--- START EXERCISE INPUT ---

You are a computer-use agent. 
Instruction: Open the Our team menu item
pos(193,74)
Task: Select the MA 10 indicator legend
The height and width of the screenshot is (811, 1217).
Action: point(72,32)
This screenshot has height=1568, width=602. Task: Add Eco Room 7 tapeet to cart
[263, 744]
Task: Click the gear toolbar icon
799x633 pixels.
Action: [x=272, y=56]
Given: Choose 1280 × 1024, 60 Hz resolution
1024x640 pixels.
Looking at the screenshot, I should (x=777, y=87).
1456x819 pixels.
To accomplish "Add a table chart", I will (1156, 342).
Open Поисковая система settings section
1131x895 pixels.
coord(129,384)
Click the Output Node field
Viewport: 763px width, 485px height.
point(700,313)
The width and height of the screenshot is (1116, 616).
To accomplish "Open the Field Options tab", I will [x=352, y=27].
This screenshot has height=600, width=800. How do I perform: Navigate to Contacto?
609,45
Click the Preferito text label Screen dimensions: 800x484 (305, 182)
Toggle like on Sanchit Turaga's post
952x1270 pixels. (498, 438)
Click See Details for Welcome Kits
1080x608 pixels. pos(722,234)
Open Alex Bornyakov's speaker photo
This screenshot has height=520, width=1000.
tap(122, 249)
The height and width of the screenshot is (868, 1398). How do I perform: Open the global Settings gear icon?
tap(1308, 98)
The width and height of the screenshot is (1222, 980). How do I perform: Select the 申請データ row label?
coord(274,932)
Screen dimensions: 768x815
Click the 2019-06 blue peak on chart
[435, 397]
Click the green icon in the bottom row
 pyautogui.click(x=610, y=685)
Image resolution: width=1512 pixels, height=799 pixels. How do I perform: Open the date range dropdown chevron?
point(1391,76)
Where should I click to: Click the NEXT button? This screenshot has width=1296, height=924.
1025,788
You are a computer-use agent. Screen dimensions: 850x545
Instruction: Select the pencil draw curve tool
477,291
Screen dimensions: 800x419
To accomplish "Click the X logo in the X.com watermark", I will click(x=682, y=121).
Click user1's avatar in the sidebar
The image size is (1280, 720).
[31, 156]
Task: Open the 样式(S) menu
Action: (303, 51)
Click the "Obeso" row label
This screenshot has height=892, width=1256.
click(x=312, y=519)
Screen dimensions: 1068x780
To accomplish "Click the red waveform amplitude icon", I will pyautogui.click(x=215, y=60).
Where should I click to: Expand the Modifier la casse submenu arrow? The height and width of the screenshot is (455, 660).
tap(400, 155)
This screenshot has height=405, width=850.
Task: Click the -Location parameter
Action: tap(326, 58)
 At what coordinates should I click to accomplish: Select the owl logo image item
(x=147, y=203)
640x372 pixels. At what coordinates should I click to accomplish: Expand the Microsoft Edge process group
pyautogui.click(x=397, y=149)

--- END EXERCISE INPUT ---

Rewrite these lines so that "Screen dimensions" becomes "Display size" everywhere, leaving all other text unchanged.

- [OUTPUT OF THE EXERCISE]:
You are a computer-use agent. 
Instruction: Open the Our team menu item
pos(193,74)
Task: Select the MA 10 indicator legend
The height and width of the screenshot is (811, 1217).
Action: point(72,32)
This screenshot has height=1568, width=602. Task: Add Eco Room 7 tapeet to cart
[263, 744]
Task: Click the gear toolbar icon
799x633 pixels.
Action: [x=272, y=56]
Given: Choose 1280 × 1024, 60 Hz resolution
1024x640 pixels.
Looking at the screenshot, I should (x=777, y=87).
1456x819 pixels.
To accomplish "Add a table chart", I will (1156, 342).
Open Поисковая система settings section
1131x895 pixels.
coord(129,384)
Click the Output Node field
Viewport: 763px width, 485px height.
point(700,313)
The width and height of the screenshot is (1116, 616).
To accomplish "Open the Field Options tab", I will [x=352, y=27].
This screenshot has height=600, width=800. How do I perform: Navigate to Contacto?
609,45
Click the Preferito text label Display size: 800x484 (305, 182)
Toggle like on Sanchit Turaga's post
952x1270 pixels. (498, 438)
Click See Details for Welcome Kits
1080x608 pixels. pos(722,234)
Open Alex Bornyakov's speaker photo
This screenshot has height=520, width=1000.
tap(122, 249)
The height and width of the screenshot is (868, 1398). How do I perform: Open the global Settings gear icon?
tap(1308, 98)
The width and height of the screenshot is (1222, 980). How do I perform: Select the 申請データ row label?
coord(274,932)
Display size: 768x815
Click the 2019-06 blue peak on chart
[435, 397]
Click the green icon in the bottom row
 pyautogui.click(x=610, y=685)
Image resolution: width=1512 pixels, height=799 pixels. How do I perform: Open the date range dropdown chevron?
point(1391,76)
Where should I click to: Click the NEXT button? This screenshot has width=1296, height=924.
1025,788
You are a computer-use agent. Display size: 850x545
Instruction: Select the pencil draw curve tool
477,291
Display size: 800x419
To accomplish "Click the X logo in the X.com watermark", I will click(x=682, y=121).
Click user1's avatar in the sidebar
The image size is (1280, 720).
[31, 156]
Task: Open the 样式(S) menu
Action: (303, 51)
Click the "Obeso" row label
This screenshot has height=892, width=1256.
click(x=312, y=519)
Display size: 1068x780
To accomplish "Click the red waveform amplitude icon", I will pyautogui.click(x=215, y=60).
Where should I click to: Expand the Modifier la casse submenu arrow? The height and width of the screenshot is (455, 660).
tap(400, 155)
This screenshot has height=405, width=850.
Task: Click the -Location parameter
Action: tap(326, 58)
 At what coordinates should I click to accomplish: Select the owl logo image item
(x=147, y=203)
640x372 pixels. At what coordinates should I click to accomplish: Expand the Microsoft Edge process group
pyautogui.click(x=397, y=149)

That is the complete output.